À court terme, en raison de la disparition programmée de la soulte versée par la Caisse nationale des industries électriques et gazières (CNIEG) à la Caisse nationale d'assurance vieillesse (CNAV) et des réserves accumulées par la CNIEG, le coût budgétaire de cette mesure pour l'État représenterait environ un milliard d'euros. Ce coût aura par ailleurs vocation à se réduire progressivement au fil des années en raison de la diminution progressive des dépenses d'un régime qui est désormais en phase d'extinction. Cette mesure se traduirait en moyenne par une baisse de 30 euros de la facture annuelle d'un consommateur particulier.

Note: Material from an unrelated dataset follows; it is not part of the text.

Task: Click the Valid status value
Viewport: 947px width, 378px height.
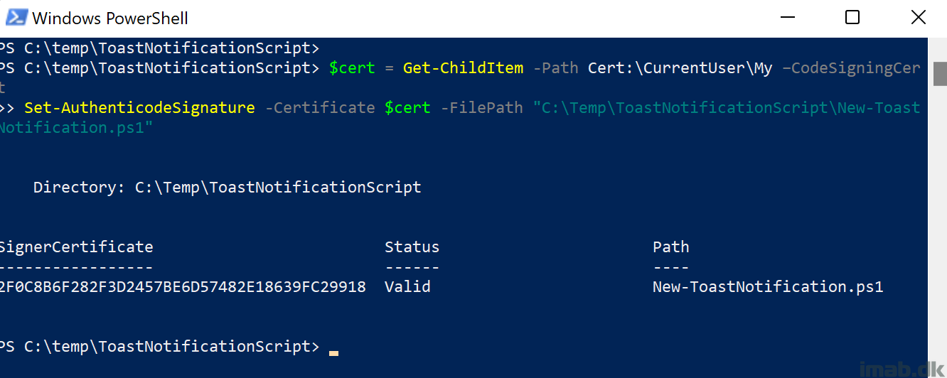Action: point(407,287)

4. Une baisse des factures jusqu'à 40 %

L'effet cumulé de ces trois mesures fiscales ciblées sur les consommations de base représente une baisse structurelle d'environ 275 euros par an de la facture d'un foyer chauffé à l'électricité consommant 6 MWh d'électricité par an, soit 18 % de la facture de 1 500 euros qu'il paye aujourd'hui. Sur une base mensuelle, la baisse représente 23 euros sur une facture moyenne de 125 euros.

Ces mesures fiscales s'articulent par ailleurs avec la recommandation visant à mettre en oeuvre une véritable régulation des prix de la production décarbonée via un dispositif de CfD. La combinaison de l'ensemble de ces dispositifs conduit à une réduction structurelle d'environ 40 % la facture d'un ménage chauffé à l'électricité consommant 6 MWh d'électricité par an.

En effet, en prenant comme référence les tarifs d'électricité moyens observés en 2024 la conjonction de ces deux ensembles de dispositifs permettrait des baisses de prix structurelles équivalentes à :

- 6 500 euros sur la facture annuelle d'un boulanger (dont au moins 5 400 euros au titre de la régulation sous forme de CfD) qui consomme en moyenne 99 MWh par an762(*) ;

- plus de 600 euros sur la facture annuelle d'un ménage qui consomme en moyenne 6 MWh par an et 50 euros par mois.

Effet des mesures recommandées par la commission d'enquête sur la facture annuelle d'un ménage consommant 6 MWh d'électricité par an

(en euros)

Source : commission d'enquête

Ces mesures conduiraient à une perte de recette pour l'État estimée à environ 3,5 milliards d'euros. Afin de n'aggraver ni le déficit, ni la dette, la commission d'enquête propose de financer ces mesures de façon prioritaire par des réductions de dépenses en application des propositions formulées avec constance par le Sénat en la matière. Par exemple, les montants du chèque énergie pourraient, après étude d'impact, être revus pour tenir compte de la baisse des factures.

Recommandation n° 31

Destinataire

Échéance

Support/Action

Moduler les tarifs d'accise sur l'électricité en fonction des volumes de consommation.

Parlement et Gouvernement (ministère de l'économie et des finances)

2024

Législatif et règlementaire

Recommandation n° 32

Destinataire

Échéance

Support/Action

Réduire à 5,5 % le taux de TVA sur la consommation d'électricité des particuliers jusqu'à un seuil différencié selon le mode de chauffage utilisé.

Parlement et Gouvernement (ministère de l'économie et des finances)

2024

Législatif et règlementaire

Recommandation n° 33

Destinataire

Échéance

Support/Action

Assurer l'équilibre financier du régime des industries électriques et gazières par une dotation du budget de l'État à la place de la contribution tarifaire d'acheminement (CTA).

Parlement et Gouvernement (ministère de l'économie et des finances)

2024

Législatif et règlementaire


* 761 Des modalités de prise en considération de la composition du foyer pourrait également être prises en considération dans les seuils retenus.

* 762 Ce chiffre correspond à la consommation électrique moyenne annuelle d'une boulangerie d'après une étude de 2008 de l'Agence régionale de l'environnement et des nouvelles énergies (Arene) et de l'Ademe.